That’s for others to judge.
And what is your assessment of the situation
now on the Palestinian front – the negotiations with the Americans on the
freeze, on direct talks...? This is not the main problem on our plate. And I’m
not sure what really happens on a day-to-day basis. Whether the impasse can be
solved, I’m not sure, but it all arises from the outrageous demand by the PLO
leadership to try again to impose preconditions – first on the very onset and
then on the continuation of negotiations. And the fact that our American
friends, instead of impressing upon the PLO leadership that they must not leave
the negotiating table under any circumstances, the fact that they chose to
transfer PLO pressure to our shoulders, is in some ways at least in contrast to
the previous understanding that we and everyone had with them.
It was
public. When we started negotiating directly in August, it was announced by
Secretary Clinton that the negotiations would take place without
preconditions.
It was more than an understanding. It was an
agreement. That was the basis for the PLO to have come. That they
threatened what they threatened is their own business. We expected and we do
expect, I expect, our American friends to live up to that commitment.
We
have to go back and understand where it all started. A year ago, we took
upon ourselves an unprecedented step, to quote Secretary Clinton, a unilateral
[step], without expecting anything in exchange: We announced a moratorium on new
construction in Jewish towns and villages in Judea and Samaria.
The aim
was to create an atmosphere that was conducive for the start of direct
negotiations. It was wellreceived by the American government, and on that basis
alone the American government called upon the PLO to participate in
negotiations. It took them several months. Then it was indirect
[talks]. Only in August did it become direct [talks]. They dragged their
feet for nine months and then they complained.
We played fair and
square. No one should have been surprised that a certain date arrived
exactly 10 months after the start of that moratorium. The moratorium by
definition had a starting date and a date on which it ends. That’s the
dictionary meaning of a moratorium, to my understanding, or at least in my
dictionary.
But the moratorium did end, and the Americans did not say to
the Palestinians, it’s outrageous that you wasted nine months and we insist that
you stay at the talks. Instead, they said to Israel we’d like you to
revive or extend the moratorium...
OK. So we have a position. We
have some differences of course, as is well known.
Well, what is it
exactly that Israel is being offered by the US in this package?
Obviously
there’s some misunderstanding on the understandings that were reached on
Thursday three weeks ago. That gap must be closed and the only effective way to
close it is in writing. Obviously our friends in the States, when they tried to
put [the understandings] in writing, found it a little bit
difficult.
There is something that I think I understand which I have to
say I don’t like, as follows: The main former commitment by the United States,
that the negotiations would start and continue without preconditions, is to be
left out, unfulfilled. In exchange, we are told that we may get another
commitment, to the effect that after three months the United States government
would not request any further continuation of the freeze. So we are being asked
to trade one promise for another, with the precedent that our colleagues reneged
on the first one. Does that make sense? Not fully, I should say.
Where
does Jerusalem fit into these understandings? Is there an American commitment
that Israel not be bound to a freeze in Jerusalem?
No, no. No one who knows
anything about the situation could have thought, could have presented such an
idea that the United States, in opposition to its 42-year policy, would [now]

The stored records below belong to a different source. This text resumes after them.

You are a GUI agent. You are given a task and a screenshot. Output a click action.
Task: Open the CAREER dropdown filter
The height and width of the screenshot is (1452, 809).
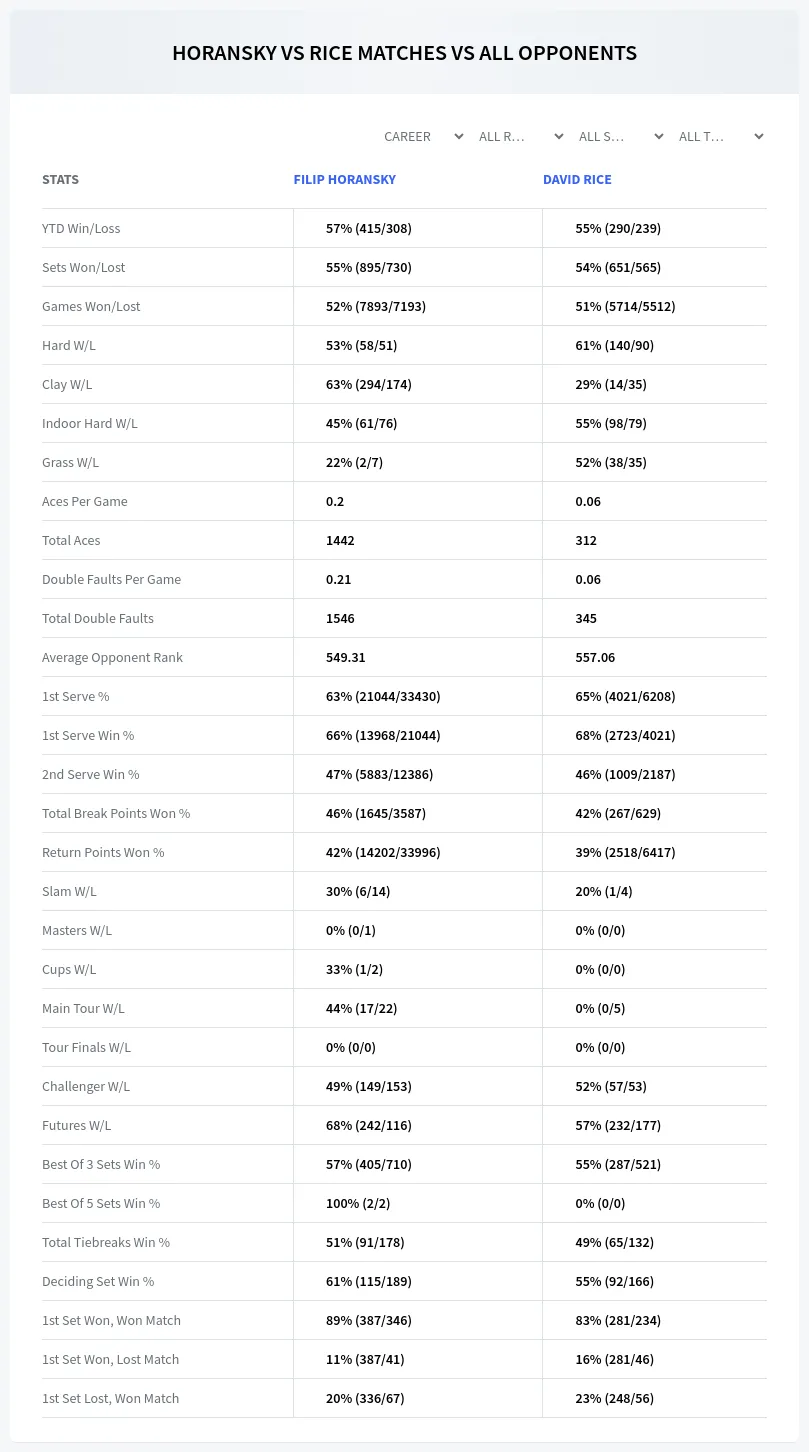click(x=423, y=136)
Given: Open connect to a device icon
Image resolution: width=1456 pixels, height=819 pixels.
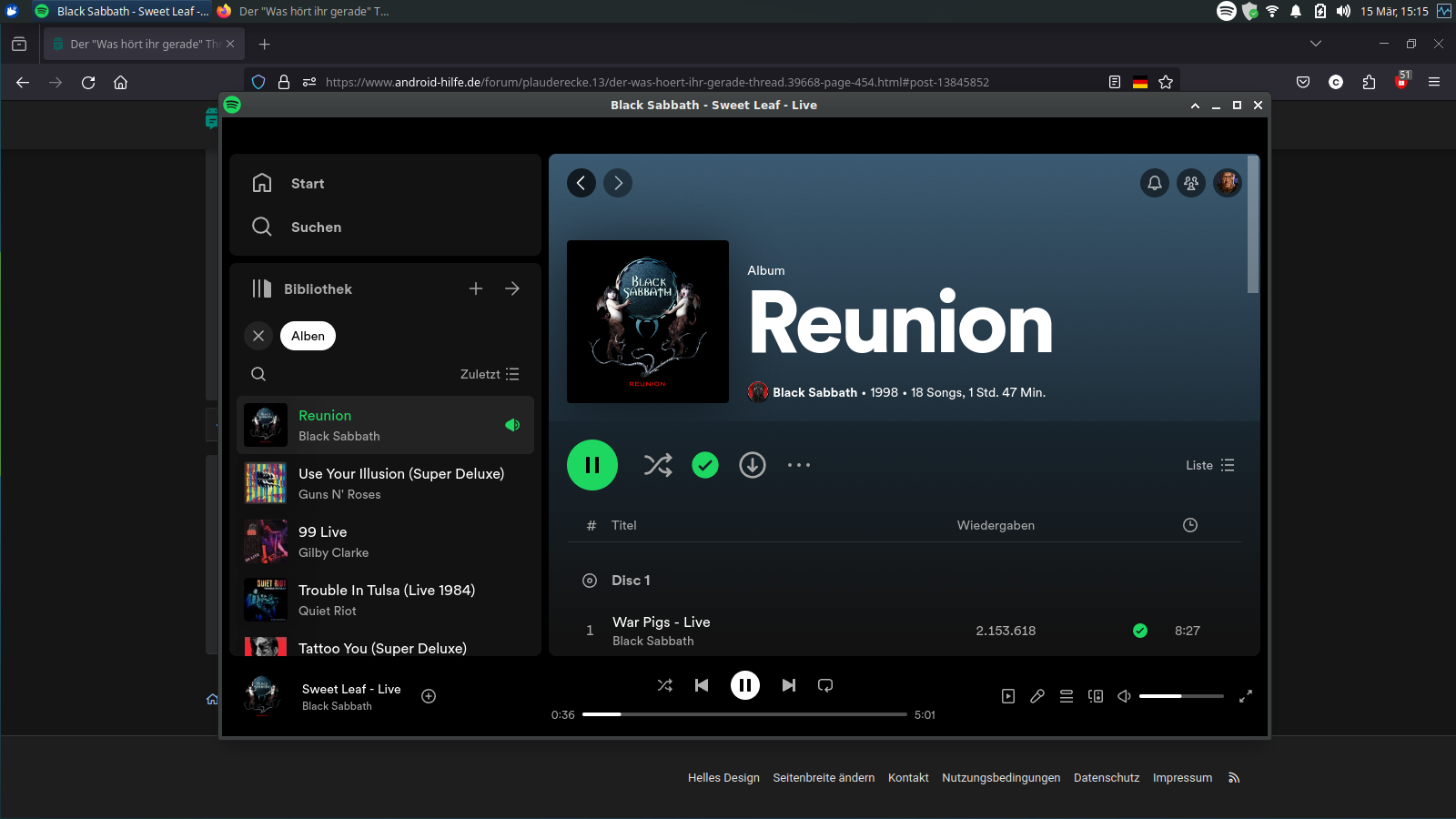Looking at the screenshot, I should tap(1096, 696).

commit itself to a change – to announcing that it doesn’t mind Israeli
construction in Jerusalem. They don’t make a distinction between Jerusalem and
Judea and Samaria from their point of view.
It was never suggested by the
prime minister, reporting back to his ministerial colleagues, that as part of
this package taking shape, Israel would have American tacit agreement or no US
objection to building in Jewish neighborhoods over the Green Line in Jerusalem?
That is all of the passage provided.